Von Patienten berichtete Ergebnisse mit Risankizumab im Vergleich zu Fumarsäureestern bei systemisch therapienaiven Patienten mit mittelschwerer bis schwerer Plaque-Psoriasis: eine klinische Phase-3-Studie

Hintergrund

In einer klinischen Phase-3-Studie zeigten Patienten aus Deutschland mit mittelschwerer bis schwerer Psoriasis, die gegenüber einer systemischen Behandlung naiv waren und Risankizumab erhielten, größere und schnellere Krankheitsverbesserungen als Patienten, die Fumarsäureester (FAEs) erhielten.

Zielsetzung

Bewertung der von Patienten berichteten Ergebnisse (PROs) bei Patienten, die mit Risankizumab behandelt wurden, im Vergleich zu FAEs.

Methoden

Erwachsene Patienten wurden 1: 1 randomisiert und erhielten entweder subkutane Risankizumab 150 mg-Injektionen in den Wochen 0, 4 und 16 oder FAEs (Fumaderm)®) gemäß dem Verschreibungsetikett bereitgestellt. Als sekundäre PRO-Endpunkte wurden die Psoriasis-Symptomskala (PSS), der Dermatologie-Lebensqualitätsindex (DLQI), die Kurzform-Gesundheitsumfrage mit 36 ​​Punkten, Version 2 (SF-36v2), der Patientennutzenindex (PBI), die Skala für Krankenhausangst und Depression (HADS) bewertet ), Patient Global Assessment (PtGA) und European Quality of Life 5 Dimensions 5 Level (EQ-5D-5L).
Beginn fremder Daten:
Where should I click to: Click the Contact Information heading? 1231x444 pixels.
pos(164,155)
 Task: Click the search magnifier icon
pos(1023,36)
Die PROs wurden in den Wochen 0, 16 und 24 bewertet.

Ergebnisse

Jeweils 60 Patienten wurden randomisiert, um Risankizumab oder FAEs zu erhalten. Eine signifikante PSS-Verbesserung wurde mit Risankizumab gegenüber FAEs in den Wochen 16 und 24 für Gesamt- und Psoriasis-assoziierte Rötungs-, Juckreiz- und Brennwerte beobachtet (P.<0,001). Die DLQI-Werte waren bei Risankizumab im Vergleich zu FAEs signifikant niedriger (was eine bessere gesundheitsbezogene Lebensqualität widerspiegelt), wobei die mittleren Unterschiede der kleinsten Quadrate (LS) in den Wochen 16 und 24 jeweils bei –7,4 und –7,6 lagen (beide) P.<0,001). Patienten, die zu Risankizumab randomisiert wurden, zeigten auch größere Verbesserungen bei den SF-36-Werten für die Zusammenfassung der physischen und mentalen Komponenten, den HADS-Werten für Angstzustände und Depressionen, den PtGA- und EQ-5D-5L-Index sowie den visuellen Analogskalenwerten (alle) P.≤ 0,002) in den Wochen 16 und 24 im Vergleich zu FAEs. Der PBI war signifikant höher, was auf einen größeren Nutzen von Risankizumab gegenüber FAEs hinweist, mit einer mittleren LS-Differenz von 1,1 und 1,3 in den Wochen 16 bzw. 24 (beide) P.<0,001).

Schlussfolgerungen

Risankizumab bietet gegenüber FAEs signifikante Vorteile bei der Verbesserung der PROs in verschiedenen Dimensionen bei Patienten mit mittelschwerer bis schwerer Psoriasis.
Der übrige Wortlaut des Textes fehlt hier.